Hannibal now, according to his own statement, numbered not more
than 20,000 infantry--of whom three-fifths were Libyans and two-fifths
Spaniards--and 6000 cavalry, part of them doubtless dismounted: the
comparatively small loss of the latter proclaimed the excellence of
the Numidian cavalry no less than the consideration of the general
in making a sparing use of troops so select. A march of 526 miles or
about 33 moderate days' marching--the continuance and termination of
which were disturbed by no special misfortunes on a great scale that
could not be anticipated, but were, on the other hand, rendered
possible only by incalculable pieces of good fortune and still more
incalculable blunders of the enemy, and which yet not only cost such
sacrifices, but so fatigued and demoralized the army, that it needed
a prolonged rest in order to be again ready for action--is a military
operation of doubtful value, and it may be questioned whether Hannibal
himself regarded it as successful. Only in so speaking we may not
pronounce an absolute censure on the general: we see well the defects
of the plan of operations pursued by him, but we cannot determine
whether he was in a position to foresee them--his route lay through
an unknown land of barbarians--or whether any other plan, such as that
of taking the coast road or of embarking at Cartagena or at Carthage,
would have exposed him to fewer dangers.
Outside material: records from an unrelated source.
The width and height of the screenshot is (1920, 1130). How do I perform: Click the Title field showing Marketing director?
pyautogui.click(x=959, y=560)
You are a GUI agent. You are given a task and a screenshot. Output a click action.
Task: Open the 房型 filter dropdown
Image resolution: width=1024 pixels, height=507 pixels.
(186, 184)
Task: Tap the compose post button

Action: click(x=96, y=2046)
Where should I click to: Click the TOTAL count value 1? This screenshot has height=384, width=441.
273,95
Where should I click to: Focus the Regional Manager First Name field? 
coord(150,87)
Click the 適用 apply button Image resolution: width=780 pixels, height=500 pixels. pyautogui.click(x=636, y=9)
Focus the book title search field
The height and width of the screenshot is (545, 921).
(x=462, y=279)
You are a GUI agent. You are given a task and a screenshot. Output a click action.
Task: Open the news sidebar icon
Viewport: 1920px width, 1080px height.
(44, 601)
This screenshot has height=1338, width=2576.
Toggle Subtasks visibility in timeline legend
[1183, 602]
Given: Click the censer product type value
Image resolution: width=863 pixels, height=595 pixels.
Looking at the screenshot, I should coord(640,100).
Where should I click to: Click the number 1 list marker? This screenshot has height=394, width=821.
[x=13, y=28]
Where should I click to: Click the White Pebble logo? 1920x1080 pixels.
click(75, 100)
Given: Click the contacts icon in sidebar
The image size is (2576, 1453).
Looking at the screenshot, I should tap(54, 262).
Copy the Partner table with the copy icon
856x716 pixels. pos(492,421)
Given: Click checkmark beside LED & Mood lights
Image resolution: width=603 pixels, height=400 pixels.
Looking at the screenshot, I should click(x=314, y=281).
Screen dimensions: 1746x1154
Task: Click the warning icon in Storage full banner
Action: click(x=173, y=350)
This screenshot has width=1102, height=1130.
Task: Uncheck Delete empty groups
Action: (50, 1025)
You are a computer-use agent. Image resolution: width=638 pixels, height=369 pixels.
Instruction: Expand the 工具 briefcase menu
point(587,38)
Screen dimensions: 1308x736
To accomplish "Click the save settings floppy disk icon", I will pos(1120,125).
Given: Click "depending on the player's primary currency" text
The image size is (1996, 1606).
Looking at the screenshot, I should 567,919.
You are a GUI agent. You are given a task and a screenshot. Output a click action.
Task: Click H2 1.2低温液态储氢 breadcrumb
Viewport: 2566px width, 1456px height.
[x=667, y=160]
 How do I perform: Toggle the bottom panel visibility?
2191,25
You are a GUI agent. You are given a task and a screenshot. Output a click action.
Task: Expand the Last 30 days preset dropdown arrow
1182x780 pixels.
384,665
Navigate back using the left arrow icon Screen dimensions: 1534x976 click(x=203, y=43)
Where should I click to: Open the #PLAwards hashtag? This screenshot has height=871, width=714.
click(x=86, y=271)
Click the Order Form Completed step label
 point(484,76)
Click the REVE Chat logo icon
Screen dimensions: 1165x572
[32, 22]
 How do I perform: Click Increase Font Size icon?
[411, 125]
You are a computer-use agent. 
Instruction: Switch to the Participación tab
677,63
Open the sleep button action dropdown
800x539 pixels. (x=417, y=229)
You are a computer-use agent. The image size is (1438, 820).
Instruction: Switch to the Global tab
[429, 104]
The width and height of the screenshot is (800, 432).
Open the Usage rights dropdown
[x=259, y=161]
The cautious and masterly
execution of the plan in its details at any rate deserves our
admiration, and to whatever causes the result may have been due
--whether it was due mainly to the favour of fortune, or mainly to
the skill of the general--the grand idea of Hamilcar, that of taking
up the conflict with Rome in Italy, was now realized. It was his
genius that projected this expedition; and as the task of Stein and
Scharnhorst was more difficult and nobler than that of York and
Blucher, so the unerring tact of historical tradition has always dwelt
on the last link in the great chain of preparatory steps, the passage
of the Alps, with a greater admiration than on the battles of the
Trasimene lake and of the plain of Cannae.